TASK: Scan the records below. Report the number of lines containing the word "each", and nothing more.

··· STUDY MATERIAL

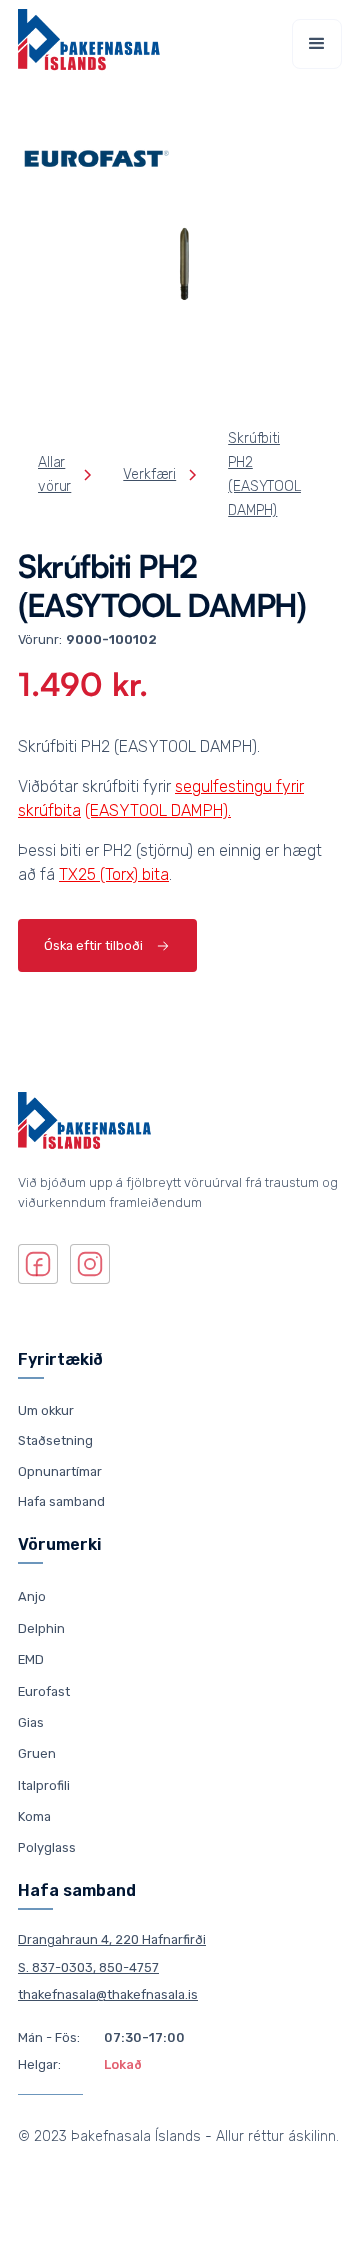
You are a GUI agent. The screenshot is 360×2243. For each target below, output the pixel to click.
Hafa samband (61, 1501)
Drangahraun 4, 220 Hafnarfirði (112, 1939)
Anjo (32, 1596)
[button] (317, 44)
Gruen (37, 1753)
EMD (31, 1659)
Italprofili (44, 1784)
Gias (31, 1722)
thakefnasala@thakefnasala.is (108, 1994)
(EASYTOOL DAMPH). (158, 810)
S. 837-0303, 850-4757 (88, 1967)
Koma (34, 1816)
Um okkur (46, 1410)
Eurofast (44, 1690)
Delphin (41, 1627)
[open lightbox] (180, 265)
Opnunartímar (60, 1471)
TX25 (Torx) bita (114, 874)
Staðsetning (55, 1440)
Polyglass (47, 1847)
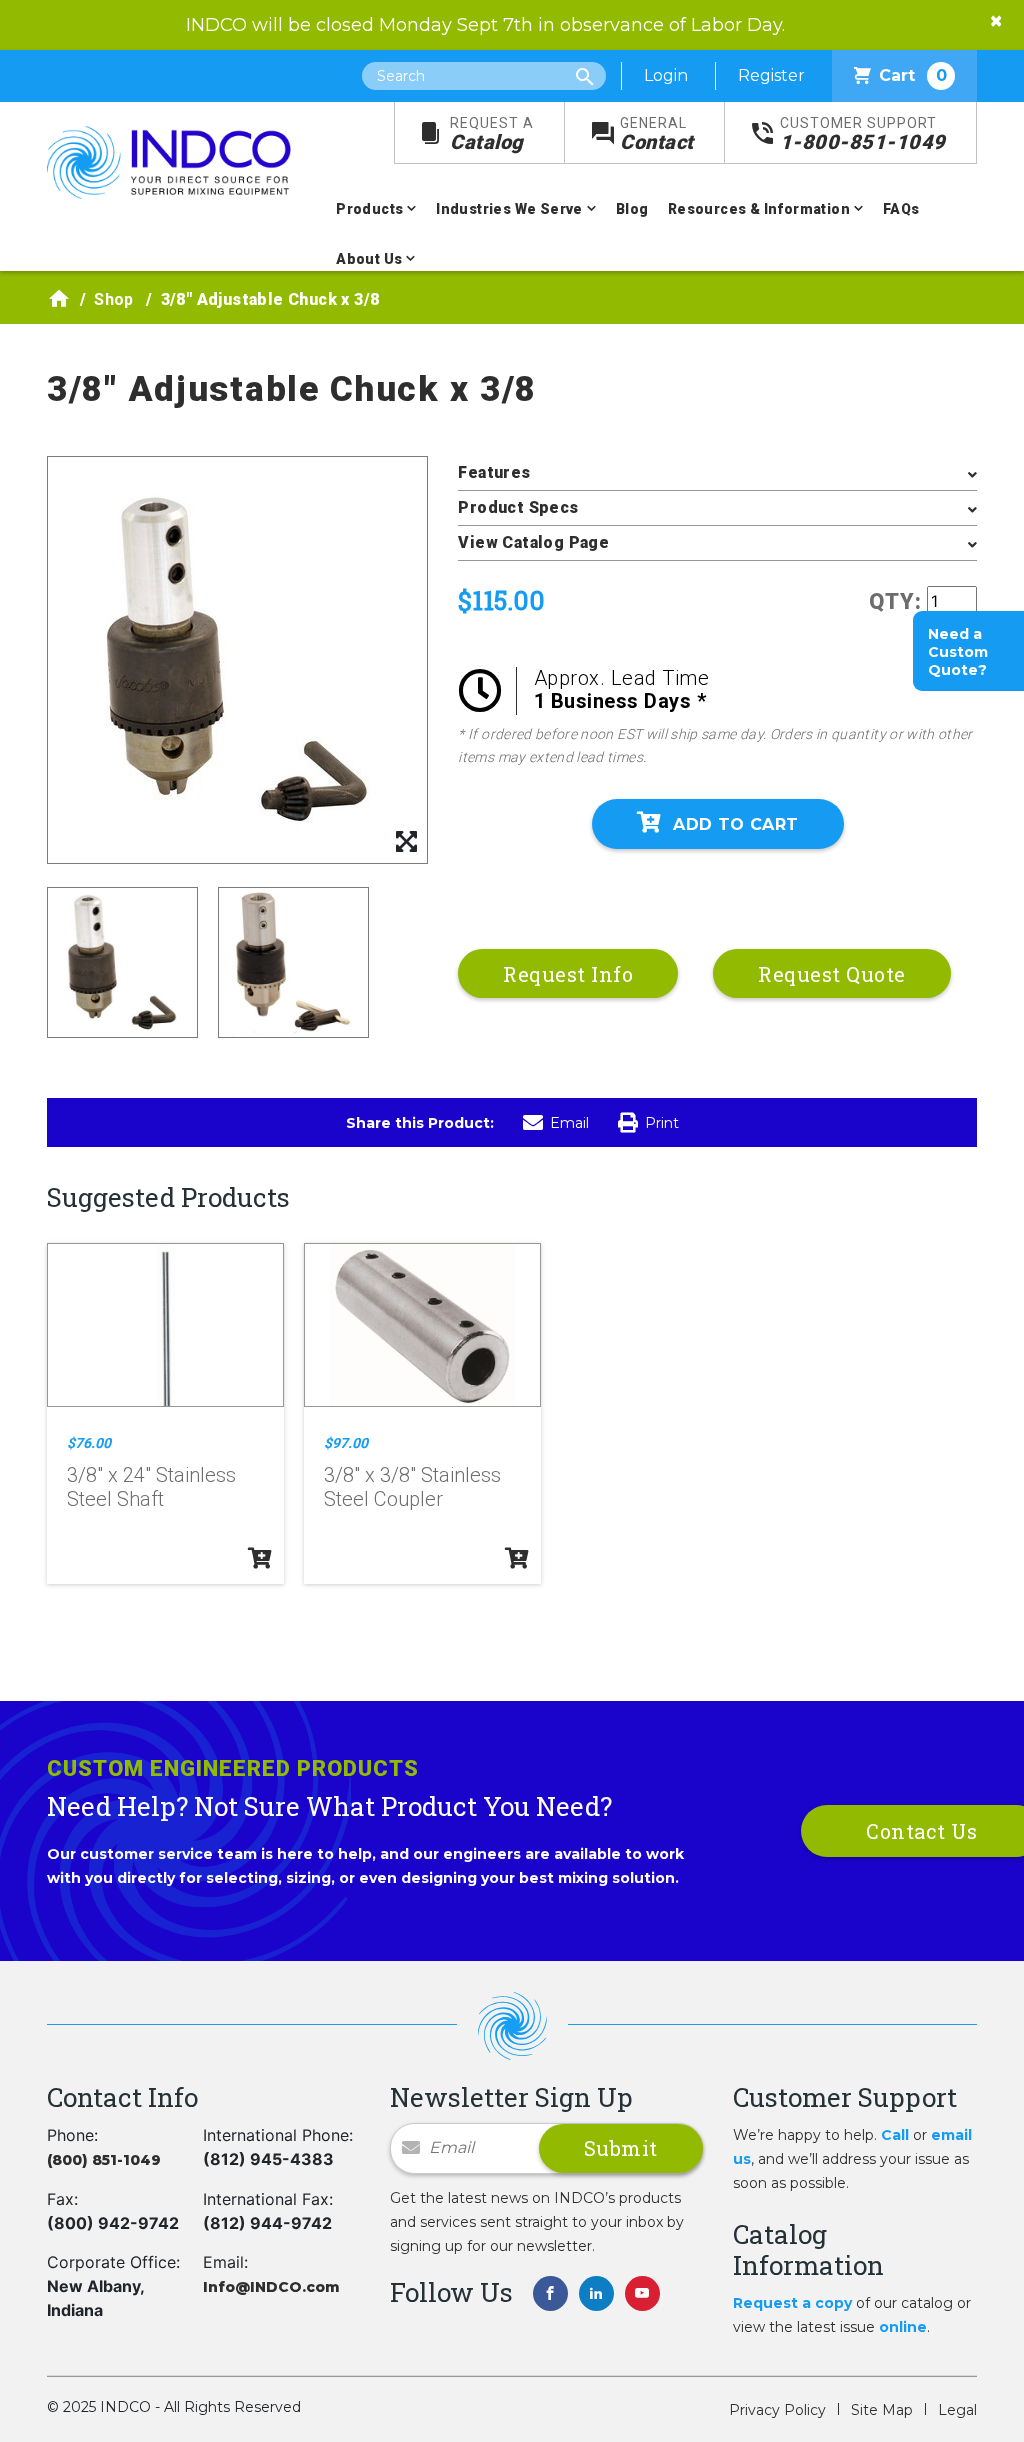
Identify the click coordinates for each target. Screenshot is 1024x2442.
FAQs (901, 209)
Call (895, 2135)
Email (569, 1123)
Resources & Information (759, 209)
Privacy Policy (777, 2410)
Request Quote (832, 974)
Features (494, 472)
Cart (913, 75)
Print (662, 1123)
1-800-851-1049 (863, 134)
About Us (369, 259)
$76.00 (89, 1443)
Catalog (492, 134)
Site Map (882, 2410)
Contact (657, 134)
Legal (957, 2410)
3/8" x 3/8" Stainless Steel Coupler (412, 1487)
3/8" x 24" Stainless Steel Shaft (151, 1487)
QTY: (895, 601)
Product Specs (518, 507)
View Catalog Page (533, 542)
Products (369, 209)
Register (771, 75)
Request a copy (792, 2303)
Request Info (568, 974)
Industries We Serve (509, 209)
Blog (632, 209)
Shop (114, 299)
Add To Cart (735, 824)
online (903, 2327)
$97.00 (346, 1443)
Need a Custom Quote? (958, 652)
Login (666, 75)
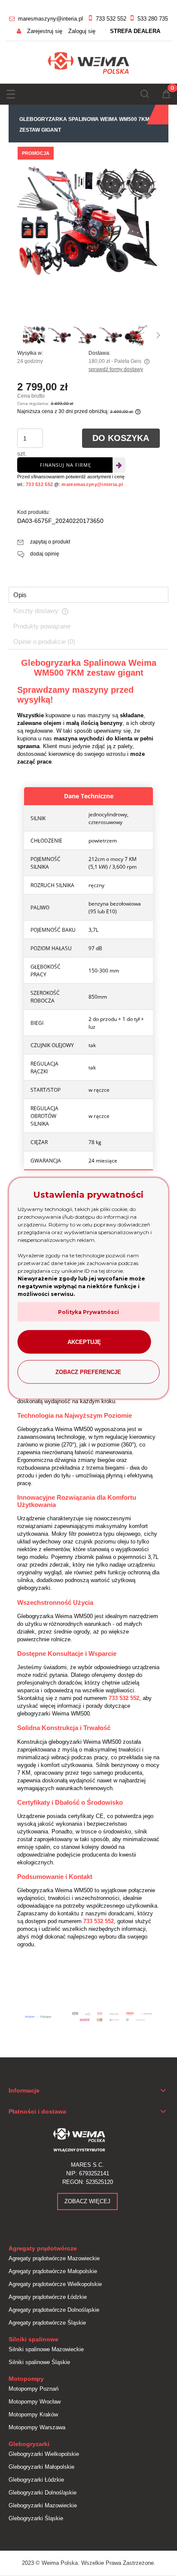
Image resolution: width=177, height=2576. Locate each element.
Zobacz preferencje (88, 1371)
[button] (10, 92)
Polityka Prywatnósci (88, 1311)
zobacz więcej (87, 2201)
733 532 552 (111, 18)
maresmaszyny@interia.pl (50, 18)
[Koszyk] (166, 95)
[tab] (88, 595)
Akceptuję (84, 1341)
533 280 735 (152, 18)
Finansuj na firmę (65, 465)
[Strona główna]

······

COMPLETED EXERCISE: 3